Large tax preparing firms hire tens of thousands of seasonal employees to protect Americans from the leviathan of our tax code and the frighteningly powerful bureaucrats at the IRS. What is often forgotten, however, is that the majority of those who prepare taxes aren’t the larger firms, but rather smaller “mom and pop” tax preparers.

Unfortunately, adding to the already massive headache of tax season, an unholy alliance between Congress, IRS bureaucrats, and special interests is considering a rule that would make life even harder for those small seasonal tax preparers.

The push started in 2011 when the IRS adopted regulations requiring all preparers to register with the IRS if they wanted to continue to their practice. This of course meant paying the IRS an annual fee for the privilege of receiving a preparer tax identification number, which was to be put on all tax forms they completed. Additionally, the IRS wanted to require all preparers to pass competency testing or continuing education, essentially creating a new occupational license for tax preparers.

Even without the education or testing provisions actually going into effect, these new regulations created a precipitous drop in small tax preparers from over one million to 800,000 in just two years.

When it comes to expensive government red tape, the story remains the same: small businesses suffer while larger businesses thrive. Big government and big business feed off of one another.

Worse, the court ruling that the IRS couldn’t require additional education for tax preparers has hardly deterred the IRS from trying to obtain this power anyway.

Last Wednesday, senators such as Ron Wyden (D – OR) argued in favor of granting the IRS the power to regulate tax preparers, saying it would protect low-income taxpayers. “The well-off are fine. They’re safe. The less fortunate end up getting thrown to the wolves,” exclaimed Wyden, apparently believing that what we really need to help the poor is to give more power to IRS bureaucrats.

What Senator Wyden doesn’t realize is that these regulations will disproportionately hurt the individuals he is trying to protect.

With small time tax preparers out of business, larger firms will increase their prices in the face of less competition. Meanwhile, those who can’t afford these higher costs will move to black market tax preparers who don’t follow any of the current protections, or will be forced to do their taxes by themselves and potentially make errors or miss opportunities to reduce their tax burden.

Thankfully, Senate Republicans voted against this proposed rule for fear of granting the IRS additional powers.
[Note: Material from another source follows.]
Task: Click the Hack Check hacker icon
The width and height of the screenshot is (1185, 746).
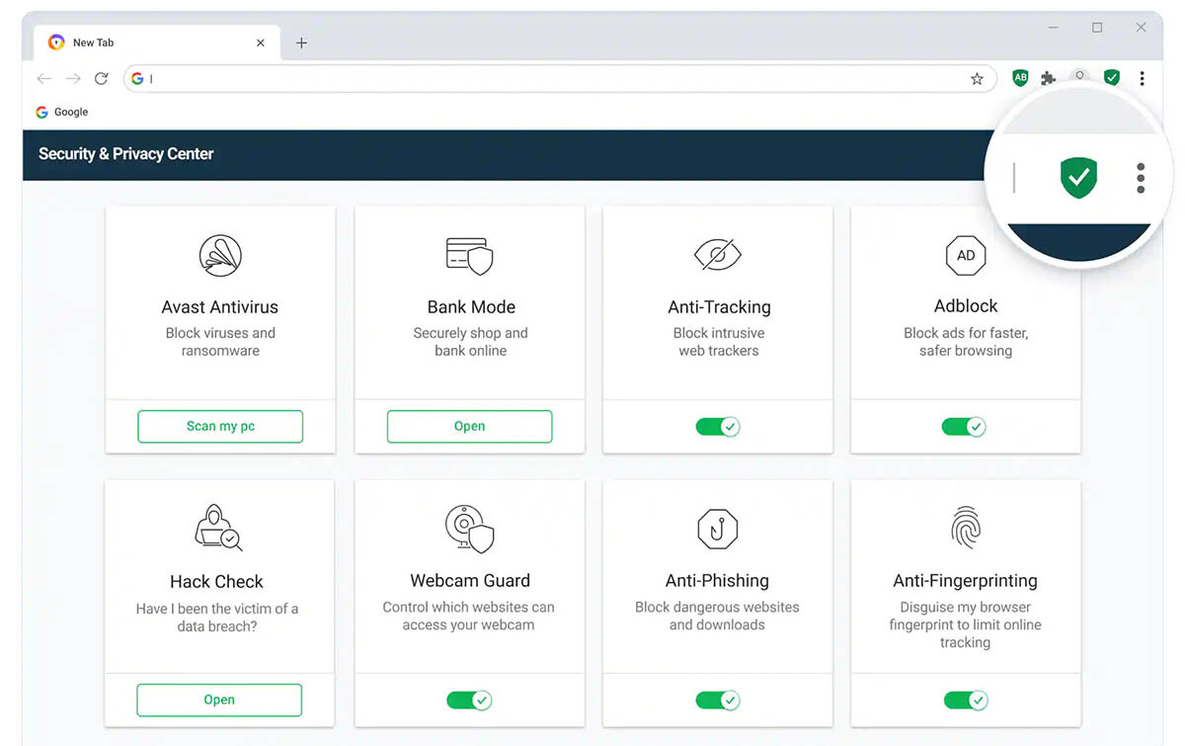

Unfortunately, Senators Orrin Hatch (R – UT) and Daniel Coats (R – IN) supported the underlying idea behind the legislation.

Like America’s tax code itself, this proposal represents the worst intersection of special interest politics, agency overreach, and government paternalism. Conservatives should oppose this and similar proposals for free-market reasons to avoid further empowering the corrupt, unaccountable IRS. Democrats should oppose it for its outsized negative impact on the very people they constantly claim to be trying to protect.

Congress should oppose all efforts to licenses tax preparers, as most Americans can agree that when it comes to taxes, Congress has done more than enough damage already.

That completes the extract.